Currently node trees are stored as a linked list of nodes and a linked list of links. That leads to some really inefficient code if you want to walk over that tree. Take a look at this nodeChainIter
function for example. It takes O(n^2)
time and O(k)
stack memory where n
is the amount of nodes and k
is the length of the chain (potentially equal to n
). While the memory needs can be reduced by using an iterative instead of recursive function, the running time complexity remains quadratic if you don’t use any auxiliary data structure.
Being able to quickly find linked nodes is essential for more sophisticated tree walking algorithms. I see two ways to achieve this:
- Every time an operator needs this data structure it builds it based on the current
bNodeTree
struct. This is essentially what is done in Animation Nodes.

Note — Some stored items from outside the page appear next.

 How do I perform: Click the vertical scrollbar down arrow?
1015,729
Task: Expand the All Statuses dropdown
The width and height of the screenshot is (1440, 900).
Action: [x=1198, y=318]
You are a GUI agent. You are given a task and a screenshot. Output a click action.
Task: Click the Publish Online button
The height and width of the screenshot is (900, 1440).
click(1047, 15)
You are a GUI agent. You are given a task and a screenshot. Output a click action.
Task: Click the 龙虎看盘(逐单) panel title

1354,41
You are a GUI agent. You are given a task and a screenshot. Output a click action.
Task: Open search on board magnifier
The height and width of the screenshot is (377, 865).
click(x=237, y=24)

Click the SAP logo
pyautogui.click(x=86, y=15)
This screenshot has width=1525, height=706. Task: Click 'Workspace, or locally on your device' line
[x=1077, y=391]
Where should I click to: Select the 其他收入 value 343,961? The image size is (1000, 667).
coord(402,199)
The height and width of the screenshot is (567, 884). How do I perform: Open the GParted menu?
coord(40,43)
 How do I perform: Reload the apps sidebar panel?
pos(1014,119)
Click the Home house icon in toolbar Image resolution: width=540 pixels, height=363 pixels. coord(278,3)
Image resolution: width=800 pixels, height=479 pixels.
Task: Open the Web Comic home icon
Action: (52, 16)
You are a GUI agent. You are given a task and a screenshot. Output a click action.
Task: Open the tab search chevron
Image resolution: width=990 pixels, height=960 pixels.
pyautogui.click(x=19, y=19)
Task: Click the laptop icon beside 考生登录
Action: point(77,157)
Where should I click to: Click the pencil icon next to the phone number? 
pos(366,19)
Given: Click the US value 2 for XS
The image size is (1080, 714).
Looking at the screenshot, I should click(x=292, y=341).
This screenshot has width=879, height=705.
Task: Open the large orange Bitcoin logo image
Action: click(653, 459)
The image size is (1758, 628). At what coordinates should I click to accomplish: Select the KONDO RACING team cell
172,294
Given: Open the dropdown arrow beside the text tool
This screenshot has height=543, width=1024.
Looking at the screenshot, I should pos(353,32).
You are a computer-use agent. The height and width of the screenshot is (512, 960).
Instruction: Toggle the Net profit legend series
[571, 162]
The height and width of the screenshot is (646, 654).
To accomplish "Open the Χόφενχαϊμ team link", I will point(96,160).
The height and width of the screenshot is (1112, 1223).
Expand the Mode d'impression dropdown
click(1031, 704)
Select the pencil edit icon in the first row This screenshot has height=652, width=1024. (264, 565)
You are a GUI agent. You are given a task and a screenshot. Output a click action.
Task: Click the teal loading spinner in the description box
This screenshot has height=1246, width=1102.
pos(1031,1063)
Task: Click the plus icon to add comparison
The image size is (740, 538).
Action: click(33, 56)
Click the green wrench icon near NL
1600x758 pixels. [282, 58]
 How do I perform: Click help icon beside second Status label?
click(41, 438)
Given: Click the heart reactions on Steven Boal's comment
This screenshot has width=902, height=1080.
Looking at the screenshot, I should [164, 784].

Every time the node tree changes, this structure is rebuild from scratch because working on the original node tree data is so slow (note: the Python API does not really make it apparent that thesocket.links
orsocket.node
are very inefficient. That hit me hart some years ago.) - Refactor the
bNodeTree
struct to use a different data structure, that supports the operations we need out of the box. Also it would be good to get rid of these linked lists in many places but that is a bigger topic I guess… This should be the preferred solution in my opinion but I don’t know if this is an acceptable change in the Blender source code.
I think we have to go one of these ways sooner or later. The question is which one?
When that is decided, I should be able to do the refactoring myself.